## **Walmart Product Recommendation System Using Ensemble Modeling**

### **Introduction**

In this project, we aim to develop a comprehensive product recommendation system tailored for Walmart's retail environment. The primary goal is to leverage machine learning techniques to optimize inventory management and enhance the customer shopping experience through targeted product recommendations.

The recommendation system is built on the foundation of demand forecasting. By analyzing historical sales data, we first identify high-demand and low-demand products. These insights are crucial not only for inventory optimization but also for driving promotional strategies aimed at boosting the sales of low-demand items.

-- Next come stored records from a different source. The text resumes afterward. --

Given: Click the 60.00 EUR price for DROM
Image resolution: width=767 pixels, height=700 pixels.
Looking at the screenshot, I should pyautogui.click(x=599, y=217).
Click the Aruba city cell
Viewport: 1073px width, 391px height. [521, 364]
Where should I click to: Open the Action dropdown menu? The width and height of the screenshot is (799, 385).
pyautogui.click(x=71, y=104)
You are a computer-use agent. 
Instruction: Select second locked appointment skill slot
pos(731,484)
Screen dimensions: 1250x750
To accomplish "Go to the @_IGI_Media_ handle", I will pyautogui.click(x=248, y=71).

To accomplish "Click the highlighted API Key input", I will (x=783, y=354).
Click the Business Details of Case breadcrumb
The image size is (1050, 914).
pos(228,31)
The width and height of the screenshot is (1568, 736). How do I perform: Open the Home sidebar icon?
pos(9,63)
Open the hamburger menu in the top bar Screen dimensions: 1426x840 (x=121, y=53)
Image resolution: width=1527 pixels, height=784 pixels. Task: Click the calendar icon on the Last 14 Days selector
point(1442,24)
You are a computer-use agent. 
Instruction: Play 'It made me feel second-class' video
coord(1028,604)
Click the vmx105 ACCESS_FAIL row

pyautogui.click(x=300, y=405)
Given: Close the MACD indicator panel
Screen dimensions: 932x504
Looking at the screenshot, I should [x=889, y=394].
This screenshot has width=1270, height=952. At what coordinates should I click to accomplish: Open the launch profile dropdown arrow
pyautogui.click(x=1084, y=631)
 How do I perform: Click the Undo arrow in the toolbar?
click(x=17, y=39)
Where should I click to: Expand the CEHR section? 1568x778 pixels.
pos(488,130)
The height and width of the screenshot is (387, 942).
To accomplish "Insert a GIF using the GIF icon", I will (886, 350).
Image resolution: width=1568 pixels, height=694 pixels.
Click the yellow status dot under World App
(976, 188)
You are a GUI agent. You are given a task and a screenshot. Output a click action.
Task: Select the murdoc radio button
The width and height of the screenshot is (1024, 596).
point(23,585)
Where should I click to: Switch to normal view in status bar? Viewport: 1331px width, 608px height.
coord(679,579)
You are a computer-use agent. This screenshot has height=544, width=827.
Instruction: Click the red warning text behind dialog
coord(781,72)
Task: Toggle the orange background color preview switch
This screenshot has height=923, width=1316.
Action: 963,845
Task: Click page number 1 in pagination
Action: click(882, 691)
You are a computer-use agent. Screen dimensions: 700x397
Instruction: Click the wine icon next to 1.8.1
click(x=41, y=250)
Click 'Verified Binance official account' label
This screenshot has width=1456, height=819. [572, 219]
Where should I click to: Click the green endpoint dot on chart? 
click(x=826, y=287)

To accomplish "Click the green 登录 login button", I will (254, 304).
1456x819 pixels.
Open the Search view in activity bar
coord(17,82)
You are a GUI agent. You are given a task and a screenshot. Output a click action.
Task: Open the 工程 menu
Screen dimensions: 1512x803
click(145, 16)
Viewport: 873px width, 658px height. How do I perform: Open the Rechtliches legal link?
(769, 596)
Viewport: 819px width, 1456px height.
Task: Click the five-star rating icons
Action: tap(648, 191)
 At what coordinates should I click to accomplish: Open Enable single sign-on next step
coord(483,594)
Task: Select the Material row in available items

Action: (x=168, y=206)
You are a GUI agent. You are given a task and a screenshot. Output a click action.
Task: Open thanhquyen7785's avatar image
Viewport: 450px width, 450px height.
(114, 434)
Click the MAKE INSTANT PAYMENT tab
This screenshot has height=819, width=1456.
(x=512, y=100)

To generate accurate and meaningful recommendations, we employ an ensemble of collaborative filtering models, namely Singular Value Decomposition (SVD) and Non-negative Matrix Factorization (NMF). This ensemble approach allows us to combine the strengths of both models, enhancing the predictive power of our recommendation engine.

The system is designed to recommend low-demand products to customers based on their purchase history and preferences, thereby improving product visibility and driving sales. Additionally, the inventory model monitors stock levels and suggests optimal refill strategies using Economic Order Quantity (EOQ) and stock level thresholds.

This Google Colab notebook walks you through the entire process, from data loading and exploration to model training, evaluation, and deployment. Each step is carefully explained to ensure clarity and facilitate understanding of the underlying concepts and methodologies.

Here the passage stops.